The indefatigable presenter began his career bringing the majesty of the natural world to millions of TV viewers and now delivers powerful warnings over what is at stake in the fight against climate change.
His impact on British culture is enormous. He was not only a pioneer of wildlife programmes but had a spell as controller of BBC Two and was responsible for introducing colour television into Britain.
He joined the corporation in 1952 and two years later launched the first of his famous Zoo Quest series.
Mr Attenborough has now been to every corner of the world while making documentaries. His recent series include Blue Planet II, Climate Change – The Facts, Dynasties, A Perfect Planet and Our Planet.
The latter saw Mr Attenborough working with US streaming giant Netflix.
Instead of retiring, Mr Attenborough has continued to work and his documentaries have become more outspoken on the subject of climate change.
In January, he warned that “the moment of crisis has come” and “life-or-death decisions” must be made to tackle the issue. There is no more time to “prevaricate,” he said.

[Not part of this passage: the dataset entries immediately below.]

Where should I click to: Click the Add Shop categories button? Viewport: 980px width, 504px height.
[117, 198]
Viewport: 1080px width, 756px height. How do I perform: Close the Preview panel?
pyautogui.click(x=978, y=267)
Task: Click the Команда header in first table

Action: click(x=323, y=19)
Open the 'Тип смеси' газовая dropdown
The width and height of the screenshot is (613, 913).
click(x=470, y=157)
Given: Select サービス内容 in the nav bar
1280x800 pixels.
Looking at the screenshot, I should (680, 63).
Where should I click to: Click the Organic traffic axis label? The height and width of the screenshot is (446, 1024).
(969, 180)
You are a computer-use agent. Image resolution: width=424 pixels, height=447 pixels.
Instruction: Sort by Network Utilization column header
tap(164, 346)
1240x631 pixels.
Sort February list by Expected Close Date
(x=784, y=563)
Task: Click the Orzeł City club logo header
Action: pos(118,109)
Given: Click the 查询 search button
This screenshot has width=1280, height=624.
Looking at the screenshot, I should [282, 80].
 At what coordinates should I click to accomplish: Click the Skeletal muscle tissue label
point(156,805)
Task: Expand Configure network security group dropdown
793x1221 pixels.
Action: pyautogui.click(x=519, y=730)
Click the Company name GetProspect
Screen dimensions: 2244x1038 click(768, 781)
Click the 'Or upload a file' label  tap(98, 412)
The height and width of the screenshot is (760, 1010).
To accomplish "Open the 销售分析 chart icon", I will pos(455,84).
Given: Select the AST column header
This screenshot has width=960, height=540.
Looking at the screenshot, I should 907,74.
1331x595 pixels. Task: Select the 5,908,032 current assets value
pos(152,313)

His appeal spans generations. Earlier this month he fielded questions from a host of celebrity fans, including 85-year-old Judi Dench and the teenage pop sensation Billie Eilish.
This week Mr Attenborough was unveiled as a judge on the Duke of Cambridge’s Nobel-style environmental competition, the Earthshot Prize, which will recognise ideas and technologies that can safeguard the planet.
The Order of St Michael and St George recognises service in a foreign country, or in relation to foreign and Commonwealth affairs. The Grand Master is currently the Duke of Kent and the 125 Knights and Dames Grand Cross display their banners of arms in the Chapel of the Order at St Paul’s Cathedral in London.